--- start of Data to process ---

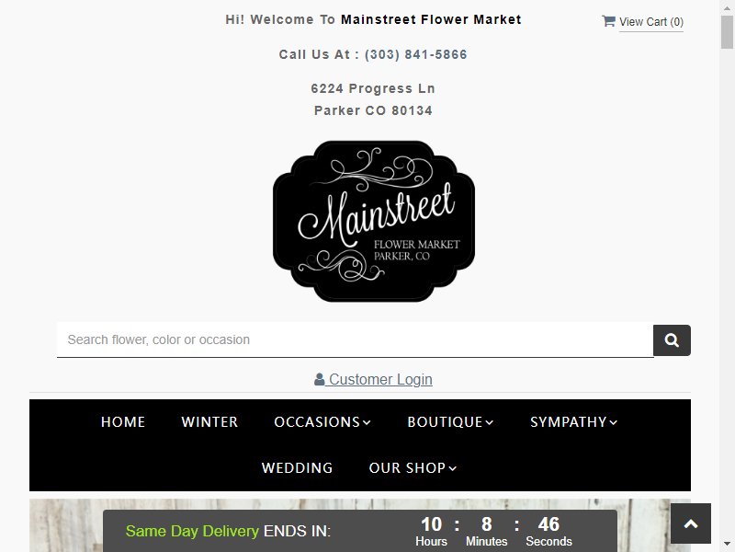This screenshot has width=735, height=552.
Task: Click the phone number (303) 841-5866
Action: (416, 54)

--- end of Data to process ---
--- start of Data to process ---

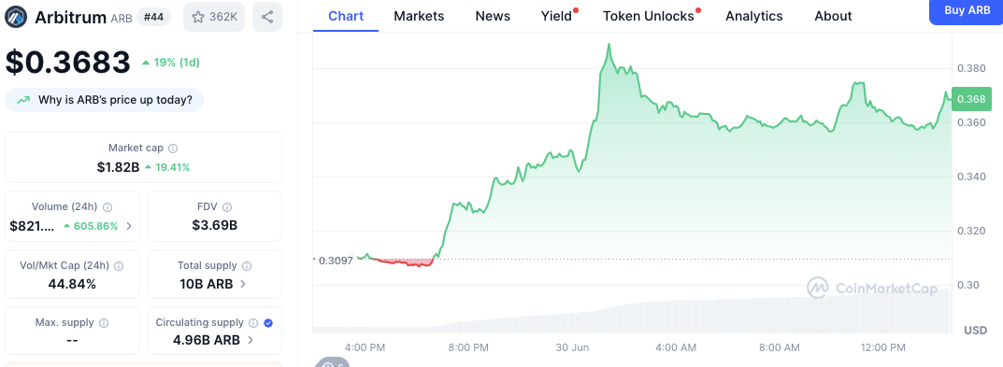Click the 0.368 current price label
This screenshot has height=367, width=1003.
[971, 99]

--- end of Data to process ---
--- start of Data to process ---

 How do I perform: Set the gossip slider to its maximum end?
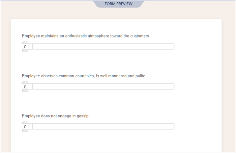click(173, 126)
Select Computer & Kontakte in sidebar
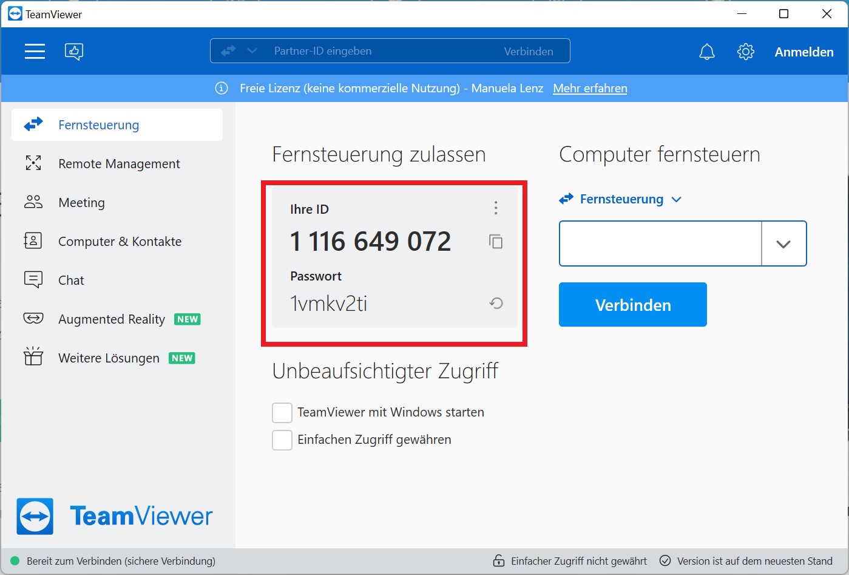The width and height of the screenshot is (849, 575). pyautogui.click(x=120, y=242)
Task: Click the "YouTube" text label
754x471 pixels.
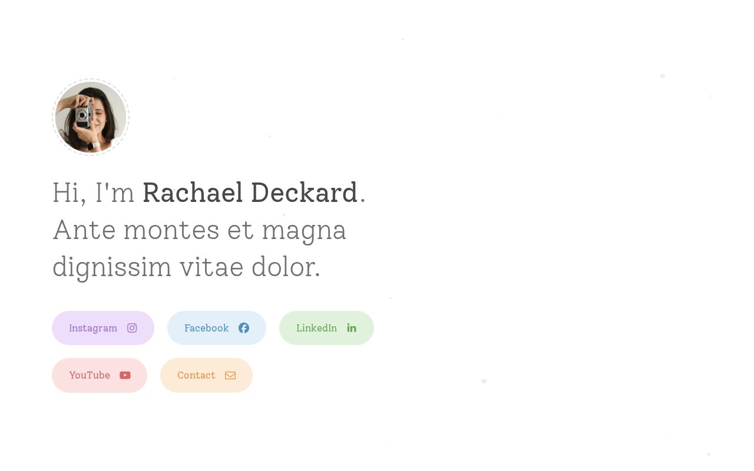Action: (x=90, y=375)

--- end of Data to process ---

Task prompt
Rewrite everything from the line containing "Select Computer & Kontakte in sidebar" down to the line containing "Action: (x=90, y=375)", both included, as a numbered list without blank lines or pictures.

Output for this exercise
1. Select Computer & Kontakte in sidebar
2. The width and height of the screenshot is (849, 575). pyautogui.click(x=120, y=242)
3. Task: Click the "YouTube" text label
4. 754x471 pixels.
5. Action: (x=90, y=375)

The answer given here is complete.